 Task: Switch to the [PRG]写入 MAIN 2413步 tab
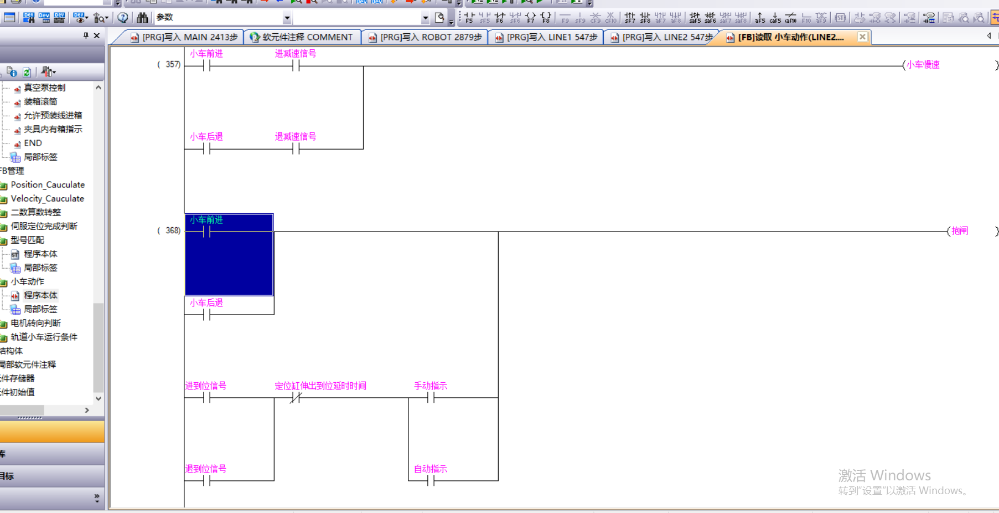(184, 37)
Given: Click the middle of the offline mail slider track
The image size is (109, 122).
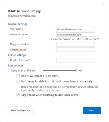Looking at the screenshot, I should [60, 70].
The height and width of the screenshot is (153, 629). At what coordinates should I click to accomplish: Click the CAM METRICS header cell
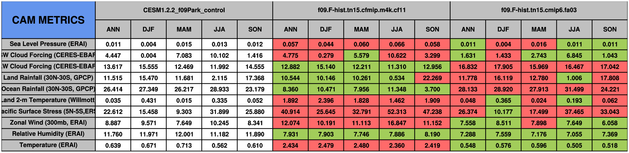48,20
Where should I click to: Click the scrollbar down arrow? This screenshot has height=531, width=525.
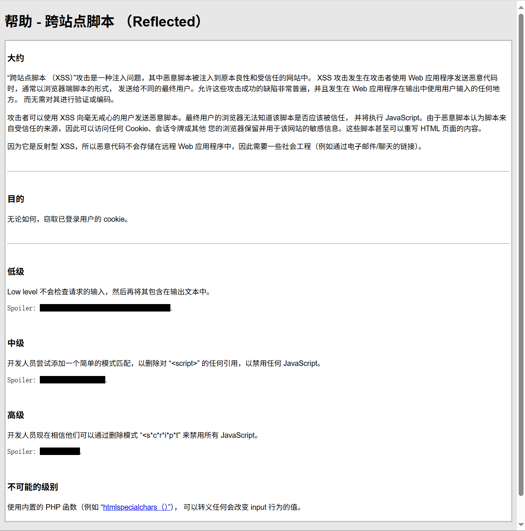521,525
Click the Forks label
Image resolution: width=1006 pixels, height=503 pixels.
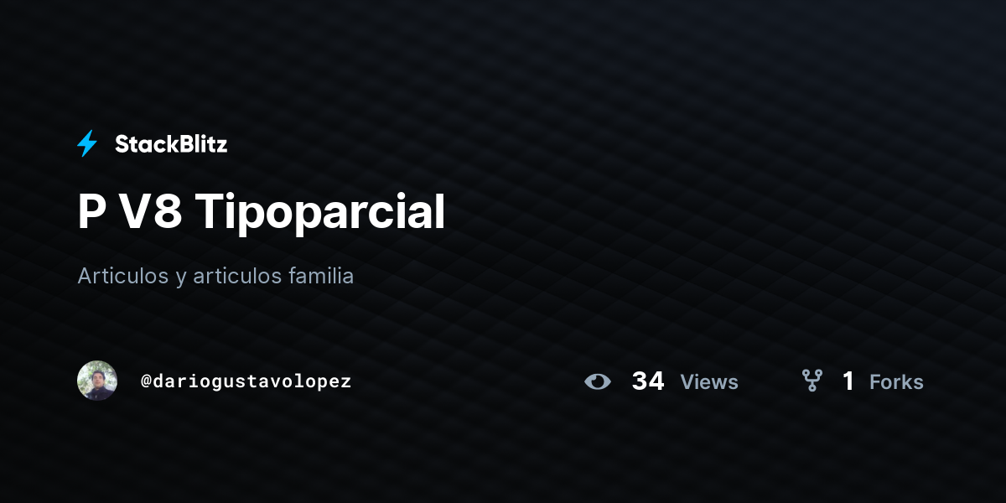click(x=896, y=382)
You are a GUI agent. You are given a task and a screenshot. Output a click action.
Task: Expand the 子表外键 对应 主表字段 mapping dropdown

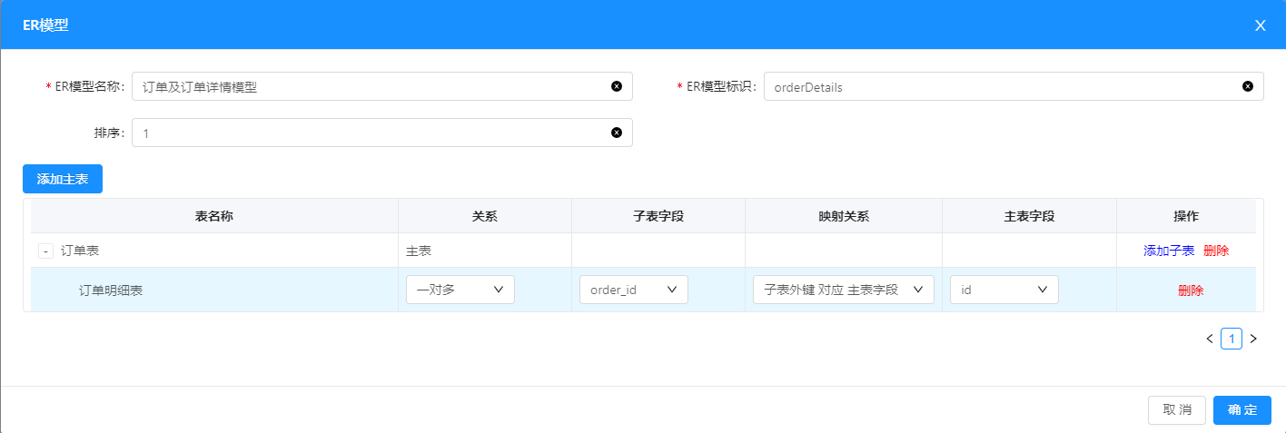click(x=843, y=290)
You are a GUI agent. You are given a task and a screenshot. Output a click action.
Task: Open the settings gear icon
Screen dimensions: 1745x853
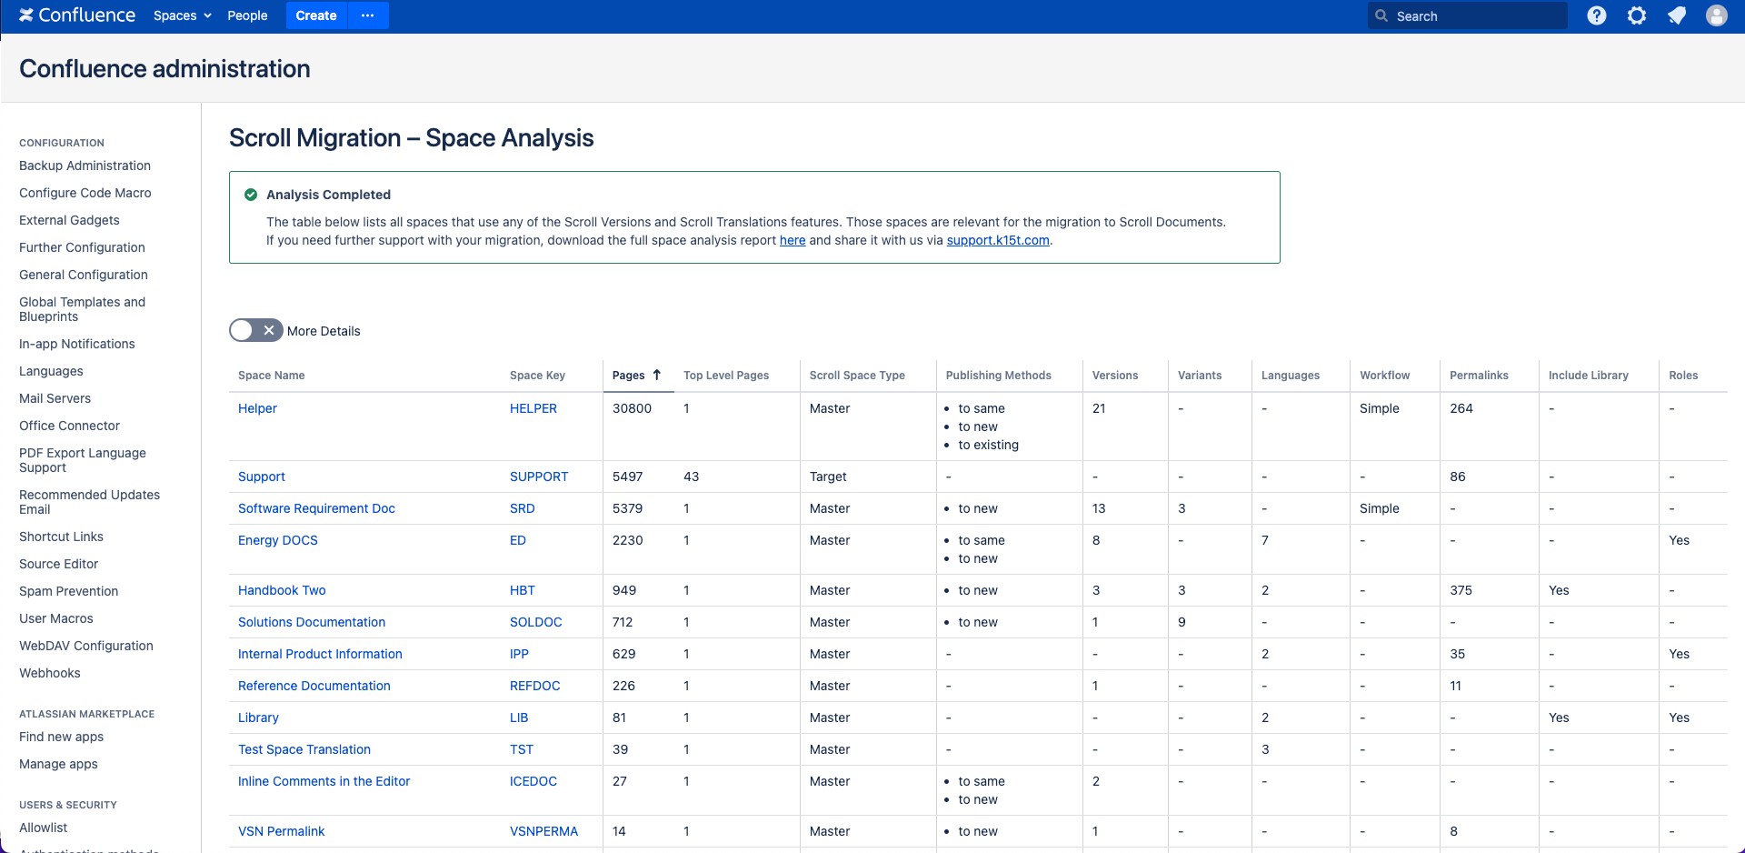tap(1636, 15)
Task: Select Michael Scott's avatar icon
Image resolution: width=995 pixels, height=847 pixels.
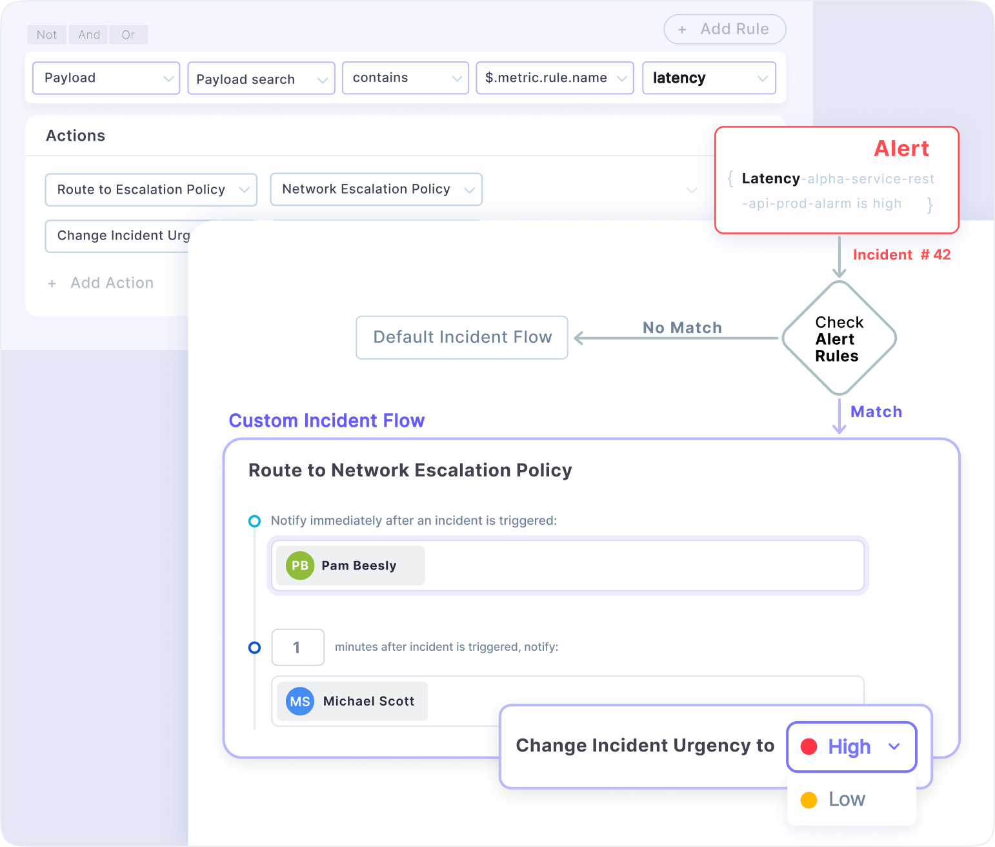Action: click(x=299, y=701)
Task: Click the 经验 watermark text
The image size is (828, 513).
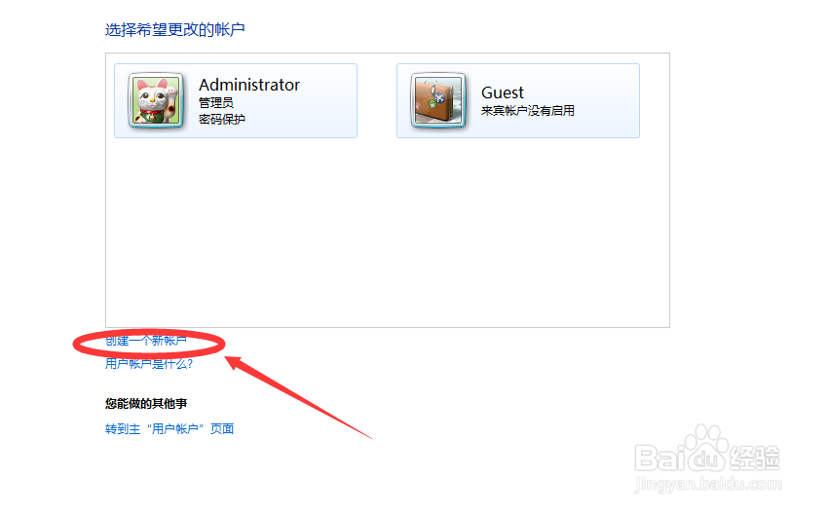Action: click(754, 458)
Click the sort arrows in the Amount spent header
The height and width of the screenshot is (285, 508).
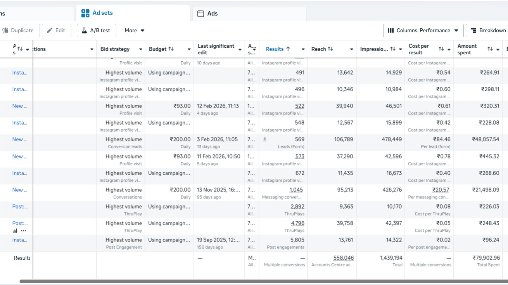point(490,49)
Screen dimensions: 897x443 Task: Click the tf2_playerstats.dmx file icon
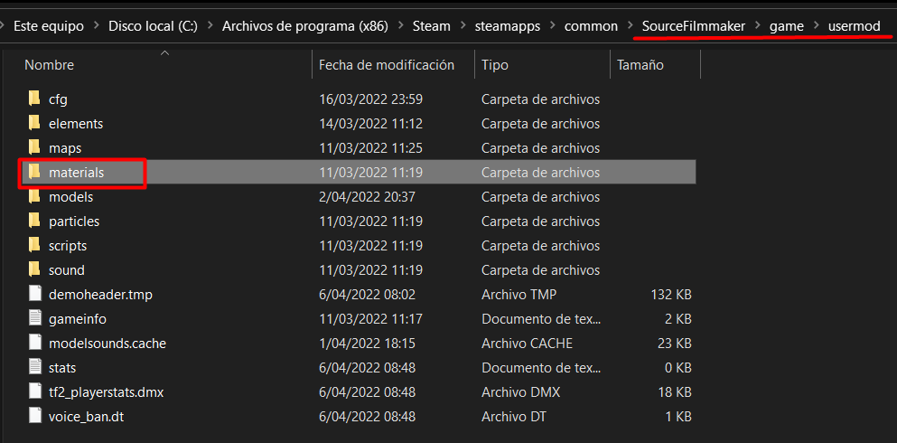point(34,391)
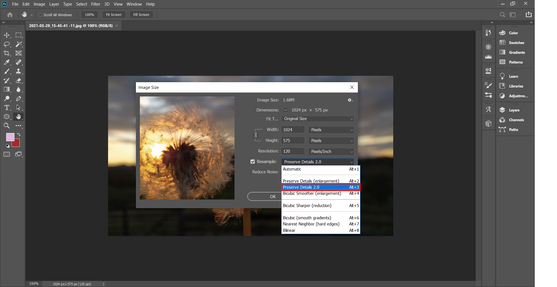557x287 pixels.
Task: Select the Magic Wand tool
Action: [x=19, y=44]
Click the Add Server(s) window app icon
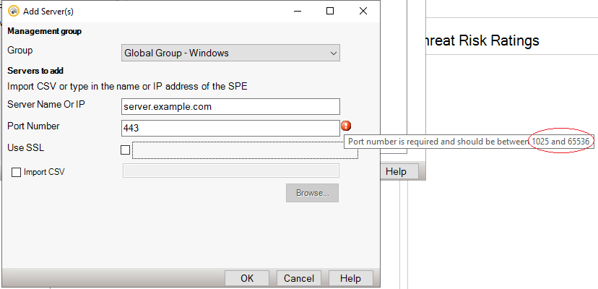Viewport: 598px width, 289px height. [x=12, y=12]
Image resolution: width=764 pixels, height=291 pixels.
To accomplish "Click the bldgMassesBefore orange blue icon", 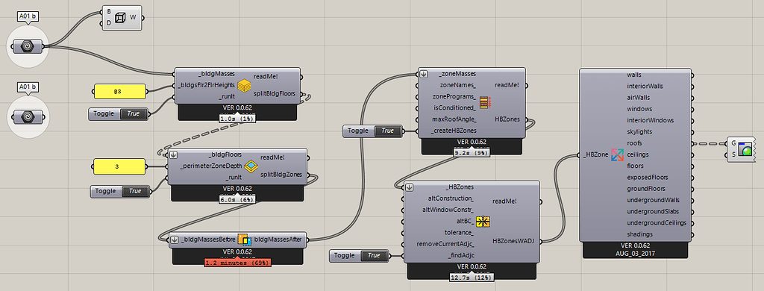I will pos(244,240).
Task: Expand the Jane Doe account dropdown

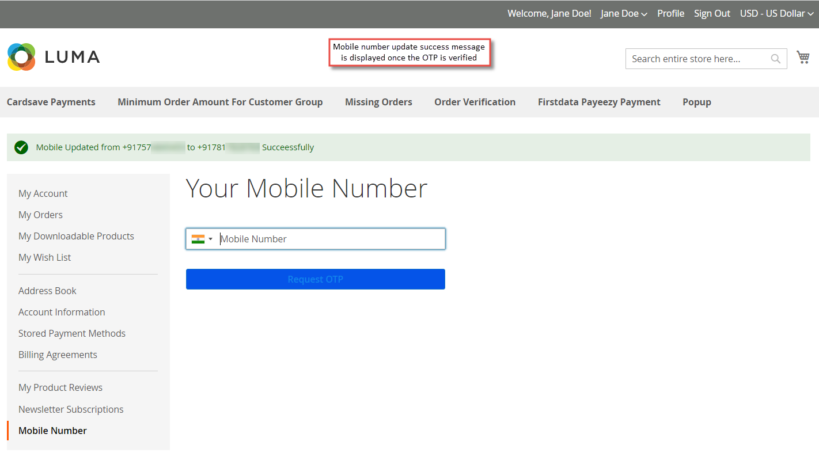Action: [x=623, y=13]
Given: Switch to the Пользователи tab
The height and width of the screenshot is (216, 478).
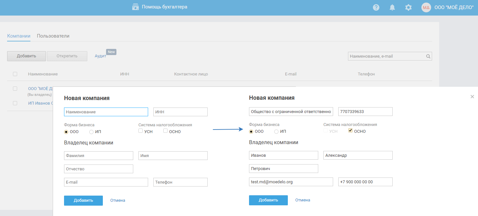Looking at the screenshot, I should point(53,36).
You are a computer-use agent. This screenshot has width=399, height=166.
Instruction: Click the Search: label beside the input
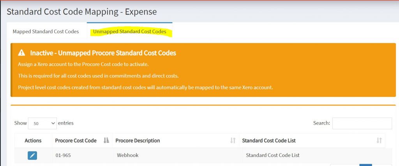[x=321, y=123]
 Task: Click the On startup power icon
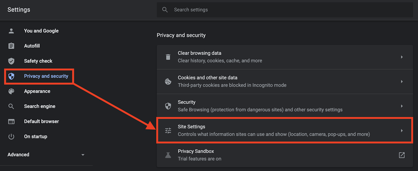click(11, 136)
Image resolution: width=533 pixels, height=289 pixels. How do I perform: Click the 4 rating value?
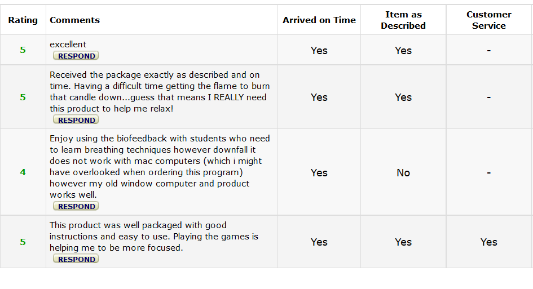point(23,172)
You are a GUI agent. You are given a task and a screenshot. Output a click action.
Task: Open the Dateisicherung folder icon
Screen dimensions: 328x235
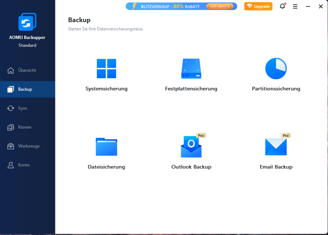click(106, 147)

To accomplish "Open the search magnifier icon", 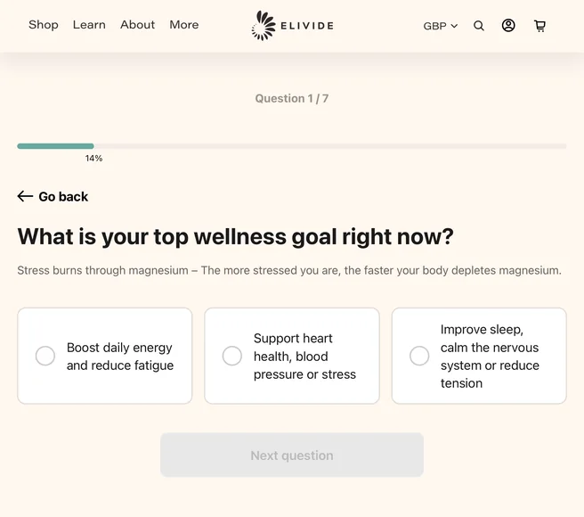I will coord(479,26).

:: What the task requires ::
Return exactly the lines that appear in the data above between the line containing "Task: Select Michael Scott's avatar icon" and the line containing "Click the sort", both of which are included, and leave the pictures out.

:: Response to the task ::
Task: Select Michael Scott's avatar icon
Image resolution: width=995 pixels, height=847 pixels.
Action: click(x=299, y=701)
Task: Click the 经验 watermark text
The image size is (828, 513).
Action: click(754, 458)
Click the sort arrows in the Amount spent header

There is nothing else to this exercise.